こころトーク

2015.09.04

気分を変えてみませんか?

前回は、体の痛みを感じているときに、その苦痛だけではなく、痛みがあることに関連した苦悩(心理的苦痛)のために、痛みをより強く感じるようになると書きました。
 

それは、まるでスピーカーが音を増幅させて大きくするように、こころが痛みを増幅してしまうからです。
関心が向けば向くほど、痛みが強く感じられるようになるのです。
 

それに、「これ以上痛くなってはたまらない」と考えると、ちょっとした痛みの変化も見逃さないようにしようとします。
そうすると、少し痛みが強まっただけでも、大きな変化のように感じられてしまいます。
 

そうしたとき、別のことをすると痛みを紛らわせられることがあります。
少しくらいの痛みなら、自分の好きなことをしていると忘れてしまいます。

 

同じことが、こころの痛みにも当てはまります。
体の痛みと同じように、不安や恐怖、うつなどのこころの痛みは、そこに目を向ければ向けるほど強いものに感じられるようになります。
 

少し前に、認知療法を始めたアーロン・ベック先生が体験していた病気恐怖について書きました。
ベック先生は、子どもの頃にかかった病気のために生きるか死ぬかの体験をして、病気恐怖になりました。
そのために医学部に進んだのですが、そこで新しい気づきがありました。
手術室に入って怖い思いをしていても、手術の手順に集中していると、いつの間にか恐怖心がどこかに消えていってしまっていることに気づいたのです。

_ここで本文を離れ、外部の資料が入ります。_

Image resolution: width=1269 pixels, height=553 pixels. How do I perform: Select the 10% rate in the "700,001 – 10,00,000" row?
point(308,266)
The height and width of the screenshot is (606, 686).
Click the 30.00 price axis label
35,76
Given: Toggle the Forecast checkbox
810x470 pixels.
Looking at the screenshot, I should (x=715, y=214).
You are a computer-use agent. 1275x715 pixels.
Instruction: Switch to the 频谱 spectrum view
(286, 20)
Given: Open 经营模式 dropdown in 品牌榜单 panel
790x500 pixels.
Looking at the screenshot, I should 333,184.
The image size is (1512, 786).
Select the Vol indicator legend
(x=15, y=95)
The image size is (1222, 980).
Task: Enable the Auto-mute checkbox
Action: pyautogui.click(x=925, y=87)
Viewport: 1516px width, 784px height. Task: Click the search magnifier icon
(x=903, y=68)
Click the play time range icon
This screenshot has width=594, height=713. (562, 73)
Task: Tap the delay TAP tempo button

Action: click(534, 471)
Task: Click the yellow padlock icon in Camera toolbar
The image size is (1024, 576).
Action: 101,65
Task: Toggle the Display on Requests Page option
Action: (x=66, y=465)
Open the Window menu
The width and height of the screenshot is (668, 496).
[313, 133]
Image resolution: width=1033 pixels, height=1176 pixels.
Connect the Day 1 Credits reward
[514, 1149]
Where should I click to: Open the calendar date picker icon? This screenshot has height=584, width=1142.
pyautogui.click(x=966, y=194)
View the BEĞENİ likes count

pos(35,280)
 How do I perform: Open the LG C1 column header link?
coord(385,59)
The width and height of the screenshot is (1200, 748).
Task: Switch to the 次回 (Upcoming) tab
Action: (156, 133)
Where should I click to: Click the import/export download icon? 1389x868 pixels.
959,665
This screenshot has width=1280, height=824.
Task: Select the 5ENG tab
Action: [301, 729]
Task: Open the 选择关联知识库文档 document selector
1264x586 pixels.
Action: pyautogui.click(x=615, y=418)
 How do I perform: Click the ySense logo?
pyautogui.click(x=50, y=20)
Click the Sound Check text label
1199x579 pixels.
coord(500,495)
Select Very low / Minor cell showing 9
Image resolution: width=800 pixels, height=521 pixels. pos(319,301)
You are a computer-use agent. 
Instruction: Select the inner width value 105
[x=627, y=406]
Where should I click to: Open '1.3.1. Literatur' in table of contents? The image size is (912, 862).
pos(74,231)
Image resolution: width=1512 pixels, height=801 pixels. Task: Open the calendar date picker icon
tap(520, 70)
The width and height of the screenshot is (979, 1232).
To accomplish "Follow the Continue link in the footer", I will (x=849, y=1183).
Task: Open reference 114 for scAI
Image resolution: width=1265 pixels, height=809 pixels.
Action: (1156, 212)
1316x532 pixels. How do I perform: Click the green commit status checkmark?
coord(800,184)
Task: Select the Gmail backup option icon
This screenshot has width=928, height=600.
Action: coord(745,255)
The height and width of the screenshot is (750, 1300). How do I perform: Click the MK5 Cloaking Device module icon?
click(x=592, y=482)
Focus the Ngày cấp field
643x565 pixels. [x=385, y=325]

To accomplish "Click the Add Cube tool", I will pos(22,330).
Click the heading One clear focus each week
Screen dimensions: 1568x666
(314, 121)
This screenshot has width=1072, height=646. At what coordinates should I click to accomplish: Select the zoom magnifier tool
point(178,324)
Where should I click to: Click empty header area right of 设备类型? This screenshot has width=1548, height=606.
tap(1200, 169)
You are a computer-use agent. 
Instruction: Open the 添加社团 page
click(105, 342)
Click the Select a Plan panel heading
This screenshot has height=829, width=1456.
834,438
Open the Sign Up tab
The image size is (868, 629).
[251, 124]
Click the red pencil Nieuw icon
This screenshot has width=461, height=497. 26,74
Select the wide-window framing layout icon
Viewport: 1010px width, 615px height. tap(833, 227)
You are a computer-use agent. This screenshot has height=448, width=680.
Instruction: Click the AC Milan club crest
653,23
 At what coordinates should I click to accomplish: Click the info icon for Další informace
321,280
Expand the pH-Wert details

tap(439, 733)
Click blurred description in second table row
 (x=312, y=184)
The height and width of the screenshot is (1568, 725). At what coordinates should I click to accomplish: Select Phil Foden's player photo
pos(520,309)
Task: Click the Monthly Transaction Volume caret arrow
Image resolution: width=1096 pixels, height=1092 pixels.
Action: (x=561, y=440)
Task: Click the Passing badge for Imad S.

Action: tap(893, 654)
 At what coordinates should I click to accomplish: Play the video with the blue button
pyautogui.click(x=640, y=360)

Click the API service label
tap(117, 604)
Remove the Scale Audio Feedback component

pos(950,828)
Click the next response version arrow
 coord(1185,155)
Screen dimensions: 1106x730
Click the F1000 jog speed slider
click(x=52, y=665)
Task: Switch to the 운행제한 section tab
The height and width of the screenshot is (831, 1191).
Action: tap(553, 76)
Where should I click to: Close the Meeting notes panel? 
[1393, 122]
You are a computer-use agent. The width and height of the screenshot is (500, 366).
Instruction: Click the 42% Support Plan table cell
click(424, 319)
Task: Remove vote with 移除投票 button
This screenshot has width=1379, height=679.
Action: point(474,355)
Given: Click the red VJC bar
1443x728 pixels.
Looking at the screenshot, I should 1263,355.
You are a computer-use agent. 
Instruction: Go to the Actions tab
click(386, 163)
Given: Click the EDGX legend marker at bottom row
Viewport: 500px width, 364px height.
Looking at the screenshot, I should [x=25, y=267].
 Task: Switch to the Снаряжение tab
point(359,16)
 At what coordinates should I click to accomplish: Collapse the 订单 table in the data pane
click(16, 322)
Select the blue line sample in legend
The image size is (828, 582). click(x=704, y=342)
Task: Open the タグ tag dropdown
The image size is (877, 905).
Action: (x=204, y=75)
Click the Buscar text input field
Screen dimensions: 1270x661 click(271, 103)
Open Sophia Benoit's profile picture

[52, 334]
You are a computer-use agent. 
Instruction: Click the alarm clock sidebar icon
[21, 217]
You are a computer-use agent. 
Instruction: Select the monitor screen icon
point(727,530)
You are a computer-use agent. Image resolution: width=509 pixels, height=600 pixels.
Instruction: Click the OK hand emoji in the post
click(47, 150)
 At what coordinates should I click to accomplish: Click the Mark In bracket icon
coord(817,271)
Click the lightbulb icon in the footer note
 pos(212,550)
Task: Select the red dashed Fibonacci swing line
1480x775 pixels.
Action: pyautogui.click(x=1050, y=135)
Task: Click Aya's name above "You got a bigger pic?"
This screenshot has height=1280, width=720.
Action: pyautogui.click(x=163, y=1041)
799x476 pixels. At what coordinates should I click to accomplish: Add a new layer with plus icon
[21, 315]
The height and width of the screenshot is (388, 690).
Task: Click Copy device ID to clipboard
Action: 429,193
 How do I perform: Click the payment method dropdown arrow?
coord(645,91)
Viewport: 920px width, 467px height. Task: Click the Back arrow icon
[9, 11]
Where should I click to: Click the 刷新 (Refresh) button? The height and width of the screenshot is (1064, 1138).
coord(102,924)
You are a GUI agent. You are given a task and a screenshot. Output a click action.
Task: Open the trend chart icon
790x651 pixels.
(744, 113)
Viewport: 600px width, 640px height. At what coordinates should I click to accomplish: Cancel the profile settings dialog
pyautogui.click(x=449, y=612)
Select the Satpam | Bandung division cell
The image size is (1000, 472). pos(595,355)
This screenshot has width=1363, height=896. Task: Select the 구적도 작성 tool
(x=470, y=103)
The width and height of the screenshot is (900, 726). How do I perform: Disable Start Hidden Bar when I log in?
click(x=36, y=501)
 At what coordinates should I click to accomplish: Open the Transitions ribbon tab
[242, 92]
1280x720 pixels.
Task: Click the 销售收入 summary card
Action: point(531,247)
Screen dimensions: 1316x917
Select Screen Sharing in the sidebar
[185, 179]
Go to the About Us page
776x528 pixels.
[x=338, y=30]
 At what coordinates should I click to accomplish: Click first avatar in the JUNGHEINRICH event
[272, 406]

これは、専門的に言えば、「ディストラクション(気ぞらし)」という方法です。
こころや体の痛みを感じているときに、その痛みから一時的に目をそらすようにする方法です。
 

おそらく皆さんも、意識しないでこのような方法を使っていることがあるのではないでしょうか。
どのようなことに目を向ければ良いかは、人によって違います。
 

しかし、誰であっても、一時的に気持ちをそらせば、痛みは軽くなります。
それがうまくできれば、痛みを感じながらも自分らしい生活を送れる方法を考えることができるようになってきます。